--- Task statement ---
Copy the records word for word, from the first line up to and including the line with "Action: (604, 70)".

--- Dataset excerpts ---
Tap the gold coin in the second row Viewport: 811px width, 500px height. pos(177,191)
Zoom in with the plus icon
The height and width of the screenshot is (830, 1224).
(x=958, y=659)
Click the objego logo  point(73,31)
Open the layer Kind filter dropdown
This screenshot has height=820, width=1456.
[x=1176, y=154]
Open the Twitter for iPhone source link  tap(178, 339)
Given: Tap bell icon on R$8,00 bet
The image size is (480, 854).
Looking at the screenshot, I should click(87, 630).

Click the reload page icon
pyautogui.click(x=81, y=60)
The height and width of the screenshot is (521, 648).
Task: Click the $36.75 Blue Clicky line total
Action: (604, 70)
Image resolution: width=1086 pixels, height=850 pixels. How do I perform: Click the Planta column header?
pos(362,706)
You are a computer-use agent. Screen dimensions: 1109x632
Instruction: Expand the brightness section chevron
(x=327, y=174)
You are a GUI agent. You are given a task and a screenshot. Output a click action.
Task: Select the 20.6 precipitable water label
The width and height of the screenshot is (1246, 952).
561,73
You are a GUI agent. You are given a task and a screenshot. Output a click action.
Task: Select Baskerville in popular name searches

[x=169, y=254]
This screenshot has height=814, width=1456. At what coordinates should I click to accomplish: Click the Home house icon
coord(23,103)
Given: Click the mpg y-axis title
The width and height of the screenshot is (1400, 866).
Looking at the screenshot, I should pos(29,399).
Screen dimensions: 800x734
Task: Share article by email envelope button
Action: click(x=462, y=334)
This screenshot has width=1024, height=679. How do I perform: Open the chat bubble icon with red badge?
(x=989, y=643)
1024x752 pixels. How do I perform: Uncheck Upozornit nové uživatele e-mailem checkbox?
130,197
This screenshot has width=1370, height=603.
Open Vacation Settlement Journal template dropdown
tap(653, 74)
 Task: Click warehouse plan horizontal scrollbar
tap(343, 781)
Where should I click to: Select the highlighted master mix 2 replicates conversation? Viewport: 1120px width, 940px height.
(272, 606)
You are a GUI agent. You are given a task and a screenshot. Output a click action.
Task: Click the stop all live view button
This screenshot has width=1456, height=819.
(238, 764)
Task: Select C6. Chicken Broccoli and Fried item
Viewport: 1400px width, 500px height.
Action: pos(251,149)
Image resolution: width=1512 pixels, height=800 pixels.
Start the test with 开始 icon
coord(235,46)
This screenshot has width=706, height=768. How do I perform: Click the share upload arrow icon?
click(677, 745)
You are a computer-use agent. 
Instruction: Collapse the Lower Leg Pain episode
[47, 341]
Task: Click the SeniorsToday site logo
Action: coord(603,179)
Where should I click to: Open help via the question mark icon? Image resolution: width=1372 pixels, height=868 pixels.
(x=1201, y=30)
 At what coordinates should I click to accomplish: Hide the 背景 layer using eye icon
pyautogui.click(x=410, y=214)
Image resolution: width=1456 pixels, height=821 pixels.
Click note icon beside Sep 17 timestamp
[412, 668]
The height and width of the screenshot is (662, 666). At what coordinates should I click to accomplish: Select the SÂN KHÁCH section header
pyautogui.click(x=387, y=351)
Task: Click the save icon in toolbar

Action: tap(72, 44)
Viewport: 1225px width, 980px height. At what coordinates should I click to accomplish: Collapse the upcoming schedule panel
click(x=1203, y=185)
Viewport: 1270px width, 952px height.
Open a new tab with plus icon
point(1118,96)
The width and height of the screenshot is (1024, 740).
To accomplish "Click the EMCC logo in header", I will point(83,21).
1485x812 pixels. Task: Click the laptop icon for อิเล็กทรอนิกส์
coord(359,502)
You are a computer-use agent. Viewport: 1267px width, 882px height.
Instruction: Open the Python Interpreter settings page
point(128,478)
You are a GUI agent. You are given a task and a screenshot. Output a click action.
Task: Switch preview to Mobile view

--- Solution below ---
Tap the gold coin in the second row Viewport: 811px width, 500px height. pos(177,191)
Zoom in with the plus icon
The height and width of the screenshot is (830, 1224).
(x=958, y=659)
Click the objego logo  point(73,31)
Open the layer Kind filter dropdown
This screenshot has height=820, width=1456.
[x=1176, y=154]
Open the Twitter for iPhone source link  tap(178, 339)
Given: Tap bell icon on R$8,00 bet
The image size is (480, 854).
Looking at the screenshot, I should click(87, 630).

Click the reload page icon
pyautogui.click(x=81, y=60)
The height and width of the screenshot is (521, 648).
Task: Click the $36.75 Blue Clicky line total
Action: (604, 70)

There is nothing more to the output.